◆ **Brief A**
Reproduce the passage on medieval moneylending from "Then, you bar" up to and including "happened with moneylending.", swapping "moneylending" for "banking".

***** Document text

Then, you bar them from trades and guilds.
Then, you forbid them from entering the Church, the courts, or public office.
Finally, you leave one door open. And then crucify them for walking through it.
That’s what happened with moneylending.
In medieval Christian Europe, usury, lending money with interest, was considered sinful. Christians weren’t supposed to do it. It was viewed as greedy, impure, and exploitative. So who did the kings and nobles turn to when they needed loans?
The Jews.
It wasn’t that Jews controlled the economy. It was that they were forced into the role of economic scapegoat. If you couldn’t own land, enter a guild, or serve in government, finance was one of the only paths left. So some Jews became moneylenders. And because they were visible in that role, all Jews got blamed for it.
It didn’t matter that most Jews were poor. That Jewish wealth was wildly exaggerated. That Christians also ran huge banking networks. The myth had formed:
“The Jew only cares about money.”
It was never about truth. It was about archetypes. Stereotypes.

**********

◆ **Brief B**
Show every line of the entries below that contains the string "screenshot", with case counting toward a match.

***** Dataset rows

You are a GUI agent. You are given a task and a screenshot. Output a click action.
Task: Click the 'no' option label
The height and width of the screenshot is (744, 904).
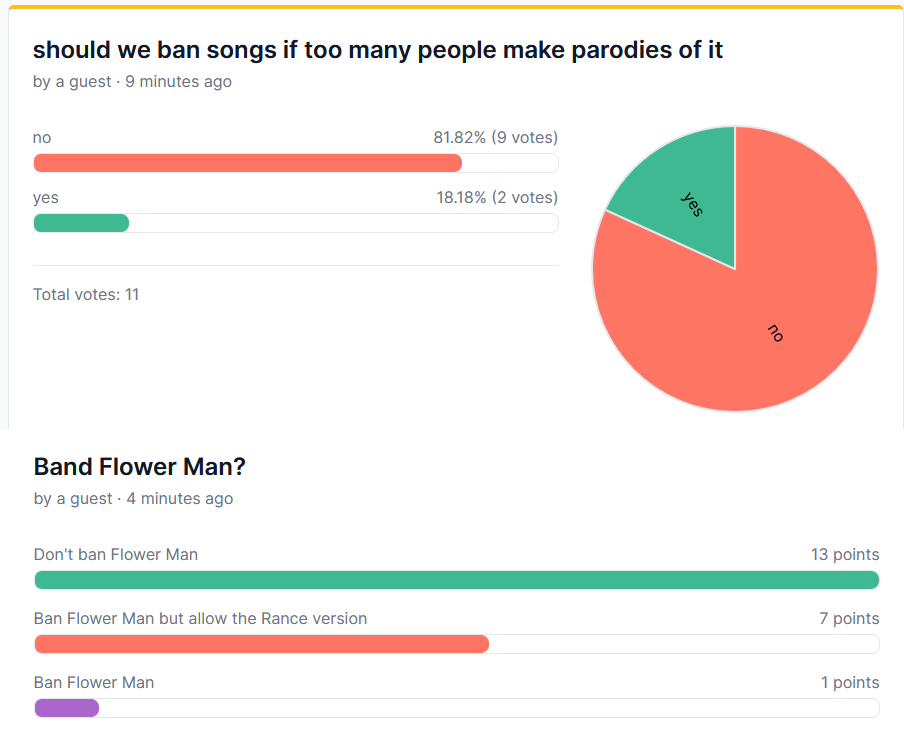point(42,138)
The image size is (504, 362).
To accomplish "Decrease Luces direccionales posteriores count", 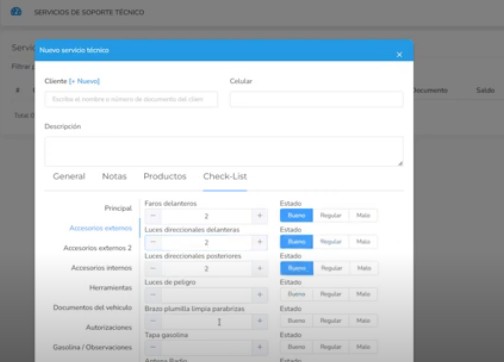I will click(153, 268).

**********

◆ **Result A**
Then, you bar them from trades and guilds.
Then, you forbid them from entering the Church, the courts, or public office.
Finally, you leave one door open. And then crucify them for walking through it.
That’s what happened with banking.

◆ **Result B**
You are a GUI agent. You are given a task and a screenshot. Output a click action.
The height and width of the screenshot is (744, 904).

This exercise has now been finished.